About 10 years ago, I bought three books of oratorio scores, 2 for Elijah and the other, Samson. Flicking through, I noticed that they had belonged to a Mr. Flood. One of the Elijah scores had a presentation dedication on the fly leaf:-
Presented to
Bro. W. T. L. Flood
by the Morning Star Tent No. 35.
in recognition of Services rendered as
D.R, C.R, & P.C.R. for the years
1913. 1914 & 1915
Signed on behalf of the Tent.
F. Noble. C.R.
C. White. Secretary
This intrigued me and I wanted to know more about this gentleman.

I eventually found a programme of Rushden Park Road Baptist Church for excerpts from Samson and thought I was on the right track, but this man was not mentioned. Time went by and a box of papers came into my hands and among them was a cutting from the Northamptonshire Evening Telegraph dated December 3. 1949:-

COLLAPSED AT CHOIR PRACTICE - Mr. W. T. L. Flood of Rushden.

A few hours after he had received the keys to the new organ console at Rushden Park Road Baptist Church on Friday, the deputy choir master, Mr. Wm. Thomas Lloyd Flood collapsed at the choir practice. He was taken home and died later.

Church members to-day spoke of the way in which Mr. Flood had spent hours watching the organ being renovated. The choir were meeting to practice a special anthem for the opening ceremony.

Well known in local musical circles, Mr. Flood who was 74, came to Rushden when he was about 7 or 8 with the late W. J. Tompkins and lived for years with the late Mr. Bernard Tompkins at the Manse in Park Road.

As a youth he attended the Grammar School at Higham and was employed by Messrs. John Cave and Sons before the great fire.

For many years he was on the staff of Messrs. Fred Knight., of Park Road and afterwards became the Rushden Public Assistance Officer. Always a keen musician, he was for over 20 years choir master and organist at Rushden Independent Wesleyan Church and for part of that time was also deputy choir master at Rushden Park Road Baptist Church. During the war he was choir master at the Park Road Church while Mr. John Days was serving in the army.

From 1918 to 1934 Mr. Flood was secretary of Rushden Choral Society. He was always willing to assist at any musical function in the town.

Mr. Flood was also a keen supporter of the Baptist Recreation Club. In his youth he was well known as a left-hand bat and more recently he was often seen on the bowling green.

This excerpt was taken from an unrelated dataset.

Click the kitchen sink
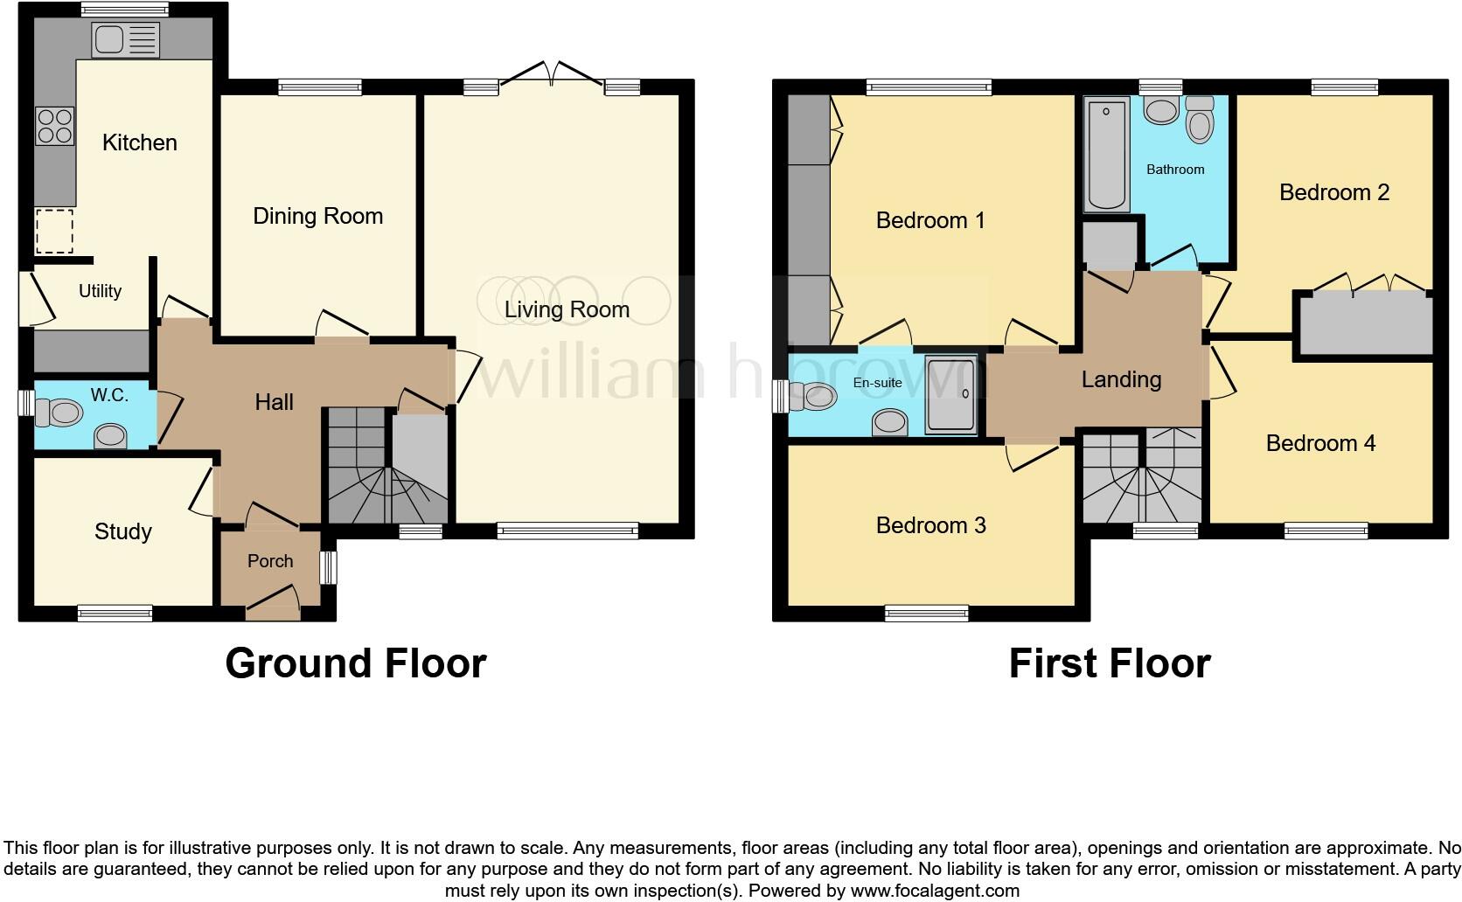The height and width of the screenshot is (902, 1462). pos(126,39)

He also held high position in the Independent Order of Rechabites, and was, earlier interested in the Band of Hope Union. The widow, Mrs. Clara Elizabeth Flood, lost her brother, Mr. Eli Groome, just over a week ago and recently suffered two accidents.

A son Mr. Ewart Flood, is a school master in Ilford. Mr. Flood lived at 42, Queen Street. Rushden.

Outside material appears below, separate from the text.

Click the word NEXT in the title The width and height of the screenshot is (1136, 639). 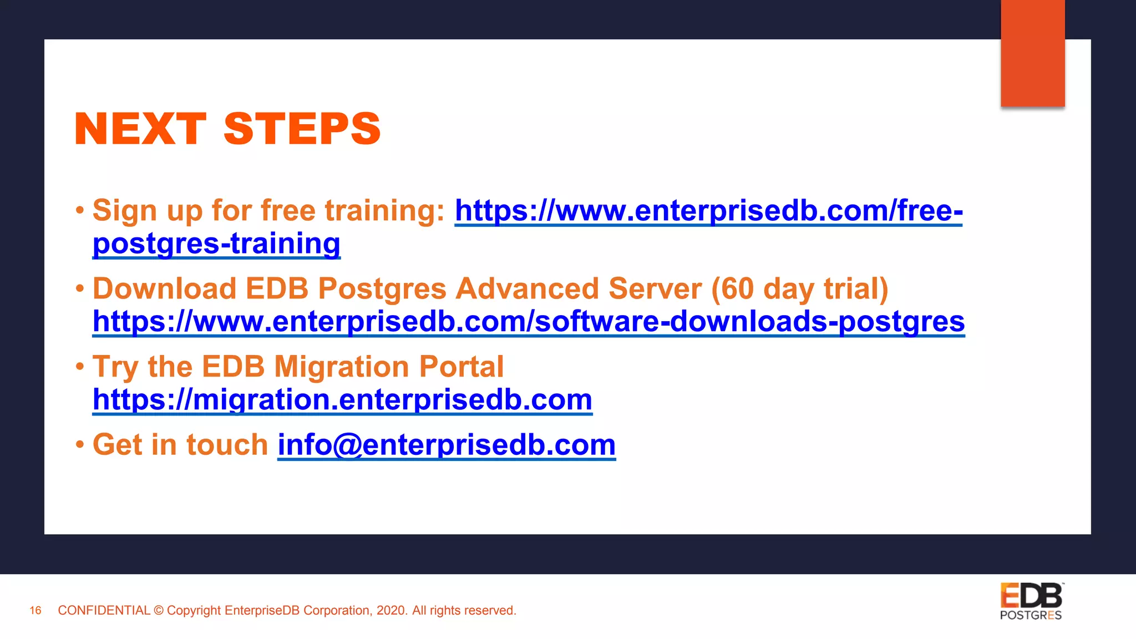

Rechabite: Member of a teetotal benefits society, (the Independent Order of Rechabites) founded in 1835, and so named from Rechab, who enjoined his family to abstain from wine and dwell intents. (Jeremiah 35. 6-7.)

In the Census of 1901, he was a foreman in a shoe factory, lodging in Queen Street with Mr and Mrs. George Wrench and three other lodgers. I now know a bit about this gentleman, I hope it interests you too. A.C.